Too little of Sgambati’s music for his own instrument is known beyond the Melodie. This neglect is being redressed in style by the Italian pianist Gaia Federica Caporiccio, born in Florence in 1988. The first volume of a projected complete series of Sgambati’s piano works proceeds in mostly chronological fashion. Thus the curtain is drawn back with a flourish in the Gothic, Bachian arpeggios of the Prelude and Fugue Op.6.
The two Etudes de Concert Op.10 already show Sgambati’s gift for sketching a tone-painting while focusing on a particular piece of technique. While Sgambati made considerable use of patterned keyboard figurations to seize an audience’s imagination, He was scarcely less adept than Schumann or Chopin at outlining a mood and then drawing a veil over it. Thus there are no sonatas or even long-form ballades here, but a series of evocative impromptus, lyric pieces and nocturnes, each of them memorable in their own right, adding up to an absorbing portrait of a young pianist-composer with Romantic-era Europe at his feet.
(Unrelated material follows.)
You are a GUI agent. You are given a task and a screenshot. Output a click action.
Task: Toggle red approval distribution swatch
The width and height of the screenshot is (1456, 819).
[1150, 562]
Born in Rome, to an Italian father and an English mother, Giovanni Sgambati (1841-1914), received his early education at Trevi, in Umbria. In his early twenties he met Franz Liszt in Rome, where the great composer resided for a period each year from 1861. The young man immediately became his favourite pupil, a faithful interpreter of his compositions and a precious collaborator for the mission that warmed both their hearts: to spread classical music in the Roman society of the time. Liszt's Roman school was based in Sgambati's home, where the master trained the best pianists of the time. Sgambati was the first to conduct his Dante Symphony, as well as Beethoven's Third Symphony. Liszt took him with him on his travels and introduced him to Richard Wagner, who deeply admired his compositions. His fame grew rapidly, leading him to give concerts all over Europe and in Russia. He received invitations and signs of esteem from the most important musicians of his time: in addition to Liszt and Wagner, he was friends with Brahms, Tchaikovsky, Grieg, Massenet and Busoni.
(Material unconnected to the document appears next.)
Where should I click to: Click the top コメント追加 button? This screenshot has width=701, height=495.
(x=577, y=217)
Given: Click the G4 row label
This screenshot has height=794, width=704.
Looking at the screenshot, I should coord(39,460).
Sgambati’s piano music consists of a wide variety of shorter pieces: nocturnes, impromptus, preludes. This doesn’t say it is merely salon music, his piano works have a solid and well-defined structure, innovative ideas and interesting harmonic choices, showing mastery of the musical discourse and an unique expressiveness, all concentrated in a few minutes.
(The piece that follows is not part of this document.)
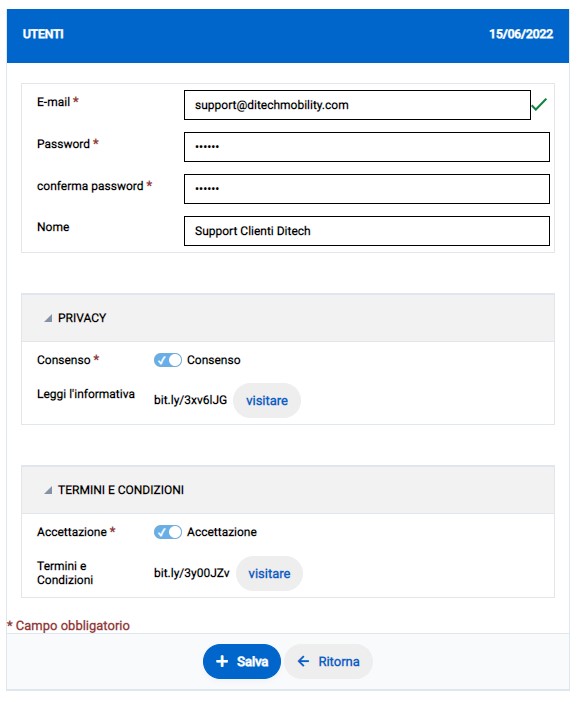
Task: Visit the Termini e Condizioni link button
Action: pyautogui.click(x=269, y=573)
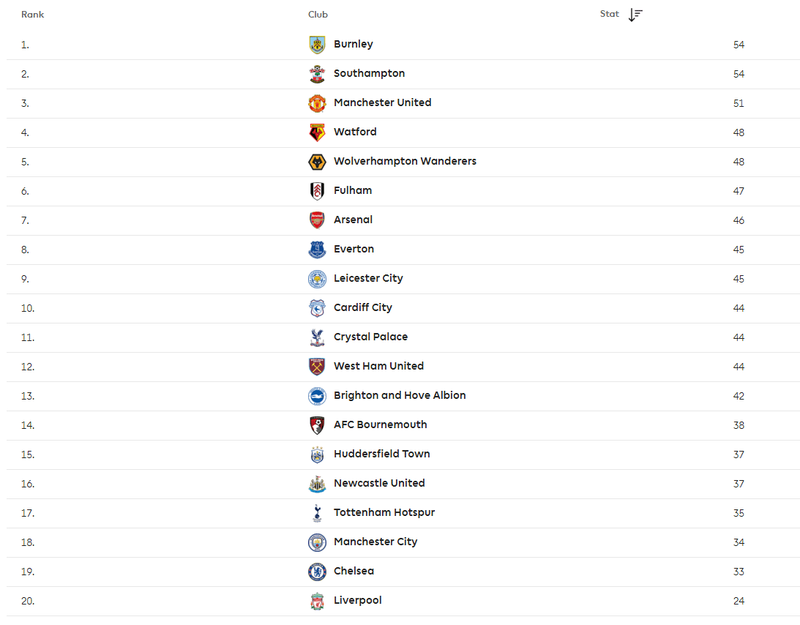Click the Tottenham Hotspur cockerel icon
The height and width of the screenshot is (625, 800).
317,513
Born in Florence in 1988, Gaia Federica Caporiccio’s first encountered the piano at the age of 5 showing a clear interest and an undeniable musical gift. At the age of 18, she received the Bachelor Diploma at the "Cherubini" Conservatory. Two years later, she obtained the Master in Music Performance – Concert with highest score. During the following years, she refined her art by attending some of the best musical academies with Pietro De Maria, Marian Mika, and Vovka Ashkenazy, performing in many concerts and winning several Piano Competitions.